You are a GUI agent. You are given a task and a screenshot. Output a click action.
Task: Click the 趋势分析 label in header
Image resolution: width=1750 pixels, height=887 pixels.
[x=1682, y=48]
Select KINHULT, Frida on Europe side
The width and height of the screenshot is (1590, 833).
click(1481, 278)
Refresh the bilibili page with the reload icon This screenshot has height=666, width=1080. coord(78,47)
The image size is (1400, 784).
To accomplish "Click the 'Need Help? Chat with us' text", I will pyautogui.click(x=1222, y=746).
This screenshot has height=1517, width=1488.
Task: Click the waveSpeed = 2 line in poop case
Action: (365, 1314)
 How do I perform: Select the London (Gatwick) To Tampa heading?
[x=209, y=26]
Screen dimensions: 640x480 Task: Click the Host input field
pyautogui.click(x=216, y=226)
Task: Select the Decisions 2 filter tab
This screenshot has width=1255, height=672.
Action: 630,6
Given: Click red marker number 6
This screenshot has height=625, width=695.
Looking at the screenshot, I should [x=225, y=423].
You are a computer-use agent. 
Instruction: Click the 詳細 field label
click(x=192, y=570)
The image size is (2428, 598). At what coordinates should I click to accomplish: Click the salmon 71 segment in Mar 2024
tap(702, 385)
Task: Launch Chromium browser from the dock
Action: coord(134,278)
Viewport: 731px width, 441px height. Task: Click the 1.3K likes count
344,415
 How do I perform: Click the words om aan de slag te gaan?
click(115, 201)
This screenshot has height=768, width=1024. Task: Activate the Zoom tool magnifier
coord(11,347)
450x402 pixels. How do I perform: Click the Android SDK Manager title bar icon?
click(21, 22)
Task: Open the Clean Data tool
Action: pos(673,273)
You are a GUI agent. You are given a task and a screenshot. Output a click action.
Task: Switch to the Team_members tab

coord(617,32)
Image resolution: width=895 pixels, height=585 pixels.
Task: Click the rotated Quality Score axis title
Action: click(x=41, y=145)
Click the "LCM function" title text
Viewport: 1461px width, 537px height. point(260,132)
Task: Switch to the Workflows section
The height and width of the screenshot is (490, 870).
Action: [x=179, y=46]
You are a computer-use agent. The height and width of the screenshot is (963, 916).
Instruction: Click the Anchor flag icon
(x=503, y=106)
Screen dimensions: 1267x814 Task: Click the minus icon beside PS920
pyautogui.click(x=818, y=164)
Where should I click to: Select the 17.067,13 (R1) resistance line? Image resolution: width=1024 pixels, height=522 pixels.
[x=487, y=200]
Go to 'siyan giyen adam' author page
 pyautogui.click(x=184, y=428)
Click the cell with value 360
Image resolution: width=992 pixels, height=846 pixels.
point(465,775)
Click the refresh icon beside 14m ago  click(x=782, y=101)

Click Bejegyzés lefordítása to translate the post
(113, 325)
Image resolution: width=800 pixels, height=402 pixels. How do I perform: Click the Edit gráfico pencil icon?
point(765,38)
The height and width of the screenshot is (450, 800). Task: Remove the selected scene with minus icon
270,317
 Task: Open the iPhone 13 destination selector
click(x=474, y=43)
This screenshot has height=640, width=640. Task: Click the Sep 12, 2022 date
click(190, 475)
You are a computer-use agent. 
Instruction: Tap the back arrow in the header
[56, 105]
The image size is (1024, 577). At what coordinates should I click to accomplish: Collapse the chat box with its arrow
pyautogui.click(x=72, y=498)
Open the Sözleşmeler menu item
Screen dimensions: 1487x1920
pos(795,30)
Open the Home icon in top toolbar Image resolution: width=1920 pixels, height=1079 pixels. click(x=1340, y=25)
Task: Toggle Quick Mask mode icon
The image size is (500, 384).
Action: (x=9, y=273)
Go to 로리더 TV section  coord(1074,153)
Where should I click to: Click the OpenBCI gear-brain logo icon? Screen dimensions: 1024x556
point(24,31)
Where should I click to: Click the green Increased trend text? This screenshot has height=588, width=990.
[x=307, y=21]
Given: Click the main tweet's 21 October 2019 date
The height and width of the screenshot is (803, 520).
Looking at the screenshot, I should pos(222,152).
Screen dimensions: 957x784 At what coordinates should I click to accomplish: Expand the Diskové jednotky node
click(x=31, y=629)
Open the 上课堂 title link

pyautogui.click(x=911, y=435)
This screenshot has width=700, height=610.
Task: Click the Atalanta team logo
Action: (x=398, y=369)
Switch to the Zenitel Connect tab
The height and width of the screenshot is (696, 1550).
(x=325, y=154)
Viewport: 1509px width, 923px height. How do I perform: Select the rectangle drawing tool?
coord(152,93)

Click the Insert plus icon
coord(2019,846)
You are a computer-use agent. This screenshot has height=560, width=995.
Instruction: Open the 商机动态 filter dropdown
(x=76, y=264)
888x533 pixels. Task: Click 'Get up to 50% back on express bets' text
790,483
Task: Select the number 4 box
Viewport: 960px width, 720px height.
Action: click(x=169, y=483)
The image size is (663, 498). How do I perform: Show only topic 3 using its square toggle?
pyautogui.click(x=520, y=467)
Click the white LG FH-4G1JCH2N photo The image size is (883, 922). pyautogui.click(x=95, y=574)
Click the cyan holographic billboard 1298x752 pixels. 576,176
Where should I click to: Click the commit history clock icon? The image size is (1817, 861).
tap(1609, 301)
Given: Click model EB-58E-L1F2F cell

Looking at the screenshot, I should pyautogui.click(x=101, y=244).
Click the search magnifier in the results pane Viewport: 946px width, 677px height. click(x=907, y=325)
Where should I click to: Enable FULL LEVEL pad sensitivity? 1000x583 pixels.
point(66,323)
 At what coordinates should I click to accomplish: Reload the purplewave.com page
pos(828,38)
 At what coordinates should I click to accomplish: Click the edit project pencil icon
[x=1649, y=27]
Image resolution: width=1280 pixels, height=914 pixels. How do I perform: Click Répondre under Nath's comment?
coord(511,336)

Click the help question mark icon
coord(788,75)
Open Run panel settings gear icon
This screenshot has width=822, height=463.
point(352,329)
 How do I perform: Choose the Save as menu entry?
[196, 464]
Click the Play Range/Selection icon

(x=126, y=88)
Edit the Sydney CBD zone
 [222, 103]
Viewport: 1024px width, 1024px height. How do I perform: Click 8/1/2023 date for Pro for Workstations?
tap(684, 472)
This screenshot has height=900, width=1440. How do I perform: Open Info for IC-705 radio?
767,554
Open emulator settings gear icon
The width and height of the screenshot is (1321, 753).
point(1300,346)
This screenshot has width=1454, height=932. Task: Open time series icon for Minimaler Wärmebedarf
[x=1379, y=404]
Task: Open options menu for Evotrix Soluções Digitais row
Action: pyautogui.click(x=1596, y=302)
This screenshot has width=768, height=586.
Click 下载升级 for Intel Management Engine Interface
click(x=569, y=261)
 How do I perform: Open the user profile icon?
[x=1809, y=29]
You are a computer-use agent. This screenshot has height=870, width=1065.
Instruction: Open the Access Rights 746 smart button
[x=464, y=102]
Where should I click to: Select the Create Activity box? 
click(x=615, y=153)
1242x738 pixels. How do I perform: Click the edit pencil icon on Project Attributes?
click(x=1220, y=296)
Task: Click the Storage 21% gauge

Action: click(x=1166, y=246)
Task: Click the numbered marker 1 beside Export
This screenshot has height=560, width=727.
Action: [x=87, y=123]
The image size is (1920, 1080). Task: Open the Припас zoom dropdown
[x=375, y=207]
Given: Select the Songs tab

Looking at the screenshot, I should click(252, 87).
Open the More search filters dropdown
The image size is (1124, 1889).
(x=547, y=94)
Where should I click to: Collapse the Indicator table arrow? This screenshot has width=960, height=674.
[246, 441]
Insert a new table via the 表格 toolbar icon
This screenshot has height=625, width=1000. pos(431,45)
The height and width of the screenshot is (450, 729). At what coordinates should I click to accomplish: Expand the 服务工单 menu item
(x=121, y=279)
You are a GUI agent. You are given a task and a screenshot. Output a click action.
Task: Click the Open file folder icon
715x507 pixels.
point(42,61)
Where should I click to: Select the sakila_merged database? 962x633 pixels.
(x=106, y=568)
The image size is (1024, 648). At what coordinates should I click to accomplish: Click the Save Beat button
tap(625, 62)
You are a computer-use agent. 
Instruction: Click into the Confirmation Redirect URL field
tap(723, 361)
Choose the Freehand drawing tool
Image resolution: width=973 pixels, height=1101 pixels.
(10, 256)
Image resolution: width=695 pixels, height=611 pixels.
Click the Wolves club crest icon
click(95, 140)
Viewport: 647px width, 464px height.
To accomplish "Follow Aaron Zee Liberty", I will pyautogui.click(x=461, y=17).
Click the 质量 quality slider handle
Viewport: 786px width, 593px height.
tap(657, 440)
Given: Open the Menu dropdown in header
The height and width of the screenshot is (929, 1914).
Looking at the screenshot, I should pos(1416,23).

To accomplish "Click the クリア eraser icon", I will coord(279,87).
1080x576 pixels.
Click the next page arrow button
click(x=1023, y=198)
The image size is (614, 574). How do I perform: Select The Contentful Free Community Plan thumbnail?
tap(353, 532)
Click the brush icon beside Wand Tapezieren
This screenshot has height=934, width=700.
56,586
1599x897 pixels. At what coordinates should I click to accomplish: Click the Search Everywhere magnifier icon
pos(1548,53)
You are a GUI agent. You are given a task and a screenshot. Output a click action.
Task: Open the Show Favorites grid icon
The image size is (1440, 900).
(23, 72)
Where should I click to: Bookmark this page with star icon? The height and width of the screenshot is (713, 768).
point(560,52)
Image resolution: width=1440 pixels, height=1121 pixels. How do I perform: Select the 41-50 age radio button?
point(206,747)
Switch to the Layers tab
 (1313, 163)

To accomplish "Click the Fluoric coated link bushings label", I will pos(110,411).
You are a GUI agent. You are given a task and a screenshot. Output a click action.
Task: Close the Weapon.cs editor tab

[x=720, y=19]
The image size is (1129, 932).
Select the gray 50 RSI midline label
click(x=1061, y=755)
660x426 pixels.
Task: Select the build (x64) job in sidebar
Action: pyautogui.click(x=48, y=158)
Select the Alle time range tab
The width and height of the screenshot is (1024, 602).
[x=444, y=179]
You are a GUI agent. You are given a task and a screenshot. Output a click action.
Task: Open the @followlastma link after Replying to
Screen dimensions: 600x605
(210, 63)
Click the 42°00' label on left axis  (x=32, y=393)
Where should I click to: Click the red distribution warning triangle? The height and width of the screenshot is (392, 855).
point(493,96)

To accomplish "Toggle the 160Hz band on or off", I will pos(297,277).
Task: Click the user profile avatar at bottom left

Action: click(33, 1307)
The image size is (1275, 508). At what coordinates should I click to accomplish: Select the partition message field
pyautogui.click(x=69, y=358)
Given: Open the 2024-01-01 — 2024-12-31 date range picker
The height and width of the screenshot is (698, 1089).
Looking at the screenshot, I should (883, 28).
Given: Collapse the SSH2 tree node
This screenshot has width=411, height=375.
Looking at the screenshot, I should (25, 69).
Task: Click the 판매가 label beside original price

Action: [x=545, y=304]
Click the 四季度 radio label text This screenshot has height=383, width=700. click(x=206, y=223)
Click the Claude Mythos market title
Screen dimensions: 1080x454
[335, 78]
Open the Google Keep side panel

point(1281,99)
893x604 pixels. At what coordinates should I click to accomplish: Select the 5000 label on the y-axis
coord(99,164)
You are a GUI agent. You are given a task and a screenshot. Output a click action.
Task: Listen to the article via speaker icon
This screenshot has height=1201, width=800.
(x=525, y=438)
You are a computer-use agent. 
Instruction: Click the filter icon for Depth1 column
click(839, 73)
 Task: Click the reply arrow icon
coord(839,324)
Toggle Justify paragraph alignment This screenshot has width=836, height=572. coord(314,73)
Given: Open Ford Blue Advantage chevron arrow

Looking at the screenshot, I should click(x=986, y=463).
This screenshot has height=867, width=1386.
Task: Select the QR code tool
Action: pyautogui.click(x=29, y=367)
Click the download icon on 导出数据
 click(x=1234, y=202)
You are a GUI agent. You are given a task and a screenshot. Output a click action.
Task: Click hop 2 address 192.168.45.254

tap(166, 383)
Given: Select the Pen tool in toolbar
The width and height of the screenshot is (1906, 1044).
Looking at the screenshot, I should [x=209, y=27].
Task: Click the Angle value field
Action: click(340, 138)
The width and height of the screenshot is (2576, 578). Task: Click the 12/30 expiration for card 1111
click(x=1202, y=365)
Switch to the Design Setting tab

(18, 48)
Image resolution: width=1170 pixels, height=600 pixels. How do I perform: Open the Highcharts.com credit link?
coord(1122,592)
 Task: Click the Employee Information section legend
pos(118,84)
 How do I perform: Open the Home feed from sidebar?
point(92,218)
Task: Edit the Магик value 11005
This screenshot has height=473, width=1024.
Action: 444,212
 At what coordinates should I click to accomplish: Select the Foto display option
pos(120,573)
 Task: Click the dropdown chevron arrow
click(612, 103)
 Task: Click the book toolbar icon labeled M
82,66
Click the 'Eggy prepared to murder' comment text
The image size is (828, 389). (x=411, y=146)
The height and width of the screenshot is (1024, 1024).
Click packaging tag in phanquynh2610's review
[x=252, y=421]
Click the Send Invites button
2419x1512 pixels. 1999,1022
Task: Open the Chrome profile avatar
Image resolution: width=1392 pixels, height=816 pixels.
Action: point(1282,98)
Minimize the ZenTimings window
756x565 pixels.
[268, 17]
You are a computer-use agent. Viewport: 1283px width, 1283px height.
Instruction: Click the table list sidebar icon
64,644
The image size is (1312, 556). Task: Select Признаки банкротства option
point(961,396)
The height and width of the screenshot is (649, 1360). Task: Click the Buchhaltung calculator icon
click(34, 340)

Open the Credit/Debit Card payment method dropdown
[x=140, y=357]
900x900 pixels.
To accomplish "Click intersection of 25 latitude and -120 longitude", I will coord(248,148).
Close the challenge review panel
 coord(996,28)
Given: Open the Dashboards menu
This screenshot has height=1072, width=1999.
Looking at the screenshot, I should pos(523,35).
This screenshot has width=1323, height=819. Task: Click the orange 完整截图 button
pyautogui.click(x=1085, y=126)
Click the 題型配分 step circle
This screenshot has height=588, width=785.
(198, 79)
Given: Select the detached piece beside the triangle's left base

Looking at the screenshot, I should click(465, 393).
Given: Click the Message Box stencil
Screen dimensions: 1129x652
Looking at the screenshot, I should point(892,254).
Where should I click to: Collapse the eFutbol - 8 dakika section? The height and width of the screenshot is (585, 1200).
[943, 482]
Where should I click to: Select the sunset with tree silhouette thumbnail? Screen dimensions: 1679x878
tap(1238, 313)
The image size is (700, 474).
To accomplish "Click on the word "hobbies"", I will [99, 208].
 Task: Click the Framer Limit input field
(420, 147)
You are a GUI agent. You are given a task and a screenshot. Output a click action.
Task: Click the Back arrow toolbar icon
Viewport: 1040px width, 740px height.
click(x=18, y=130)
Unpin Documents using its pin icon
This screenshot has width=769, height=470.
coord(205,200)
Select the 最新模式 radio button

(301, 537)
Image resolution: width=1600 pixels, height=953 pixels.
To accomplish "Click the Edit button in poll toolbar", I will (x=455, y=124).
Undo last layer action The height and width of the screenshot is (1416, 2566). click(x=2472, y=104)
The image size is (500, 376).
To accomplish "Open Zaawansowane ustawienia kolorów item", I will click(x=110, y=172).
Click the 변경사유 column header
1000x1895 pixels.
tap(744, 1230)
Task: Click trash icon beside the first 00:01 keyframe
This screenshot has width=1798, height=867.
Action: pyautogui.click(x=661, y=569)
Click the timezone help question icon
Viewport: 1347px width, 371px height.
· · · ·
• **Exercise brief**
From the records above, transcribe exactly the run of lines that opens with the line holding "Given: Open the Menu dropdown in header" and closes with the line holding "The image size is (1129, 932).", both included.

• **Task response**
Given: Open the Menu dropdown in header
The height and width of the screenshot is (929, 1914).
Looking at the screenshot, I should pos(1416,23).

To accomplish "Click the クリア eraser icon", I will coord(279,87).
1080x576 pixels.
Click the next page arrow button
click(x=1023, y=198)
The image size is (614, 574). How do I perform: Select The Contentful Free Community Plan thumbnail?
tap(353, 532)
Click the brush icon beside Wand Tapezieren
This screenshot has height=934, width=700.
56,586
1599x897 pixels. At what coordinates should I click to accomplish: Click the Search Everywhere magnifier icon
pos(1548,53)
You are a GUI agent. You are given a task and a screenshot. Output a click action.
Task: Open the Show Favorites grid icon
The image size is (1440, 900).
(23, 72)
Where should I click to: Bookmark this page with star icon? The height and width of the screenshot is (713, 768).
point(560,52)
Image resolution: width=1440 pixels, height=1121 pixels. How do I perform: Select the 41-50 age radio button?
point(206,747)
Switch to the Layers tab
 (1313, 163)

To accomplish "Click the Fluoric coated link bushings label", I will pos(110,411).
You are a GUI agent. You are given a task and a screenshot. Output a click action.
Task: Close the Weapon.cs editor tab

[x=720, y=19]
The image size is (1129, 932).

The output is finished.